Nephews, my sister’s boys, I see them, which makes me even more curious about Sean’s Josh. The country you never visit, the Mahler symphony you’ve never heard.
Have decided to write in this diary only once a year.
Christmas Eve. No incentive to do more than that. Maybe I’ll just give up altogether. A scrawl in eternity.
If there is a god (God forgive me!) and if everything is teleological, what is my purpose in the scheme of things, or is there a scheme of things or do we merely impose our own imagined order on what is essentially CHAOS?
July 5, 1938 -- Josh is 6 today. Hot as hell but I like it. Otherwise feeling old and “fragmentary.” What do I want, really? To have Sean bring the boy over? I see all my other nephews and nieces, even if the spacing is wildly separated. Bernie, Moss’ son, is so big, he looks more like an insect than a person. A Praying Mantis. Imagine a praying mantis in shorts and tennis shoes playing basketball, and you have Bernie.
Josh, from the pictures that his mother shows me, is small, artistic and intense. Of course his mother is so....
October 31, 1939 -- I forget where I am.

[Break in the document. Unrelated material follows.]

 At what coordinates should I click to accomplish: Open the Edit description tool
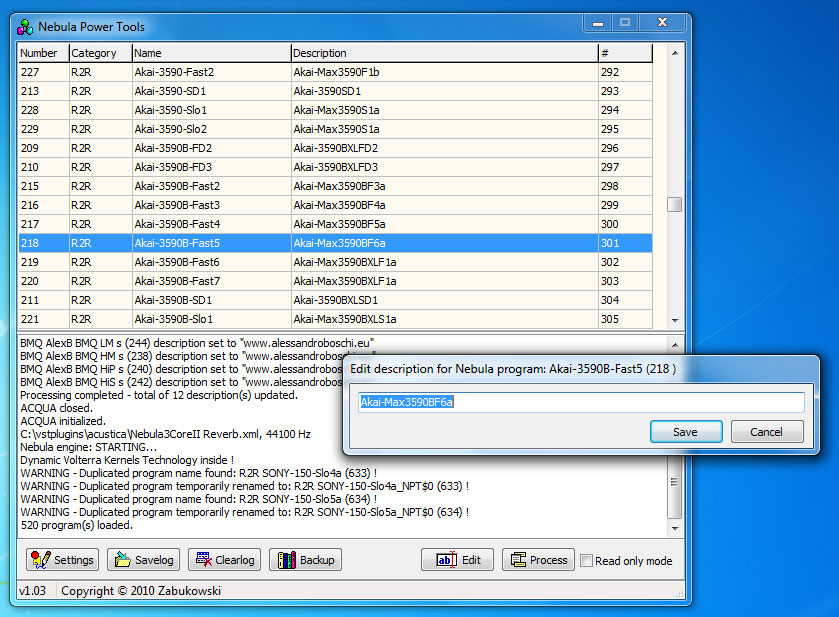(457, 560)
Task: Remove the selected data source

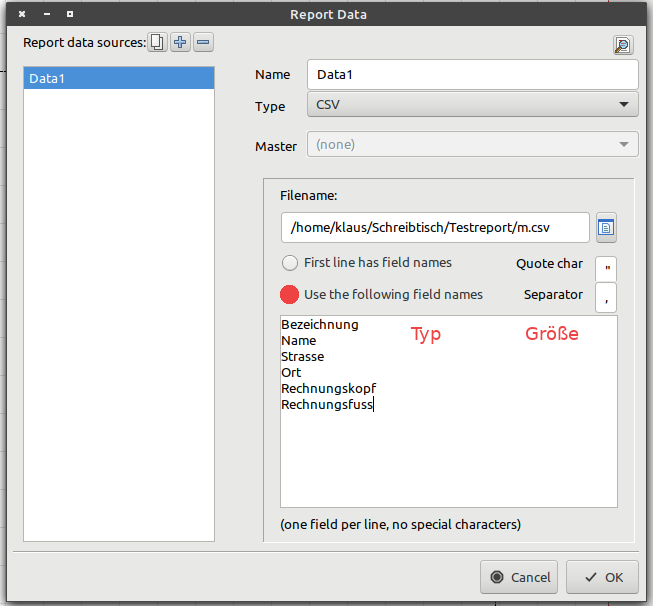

Epilepsy may be part of it, but the years roll over me like waves. I don’t know how long I’ll even be able to stay here. As a “servant” I’m pretty worthless...worth less than a doorknob or a brass door-knocker. I think I’m kept on here more as a favor than anything practical.
I see myself in the mirror. No man will look at me, especially now that the flat, unblemished surface of my skin is like a crinkled-up and then unfolded-and-spread-out piece of paper...although, from time to time I see this man in Jackson Park, over by the Japanese bridge. Retired violinist with the Chicago Symphony. He says he was a good friend of Theodore Thomas, the 19th century Chicago symphony conductor-legend. We talk a little.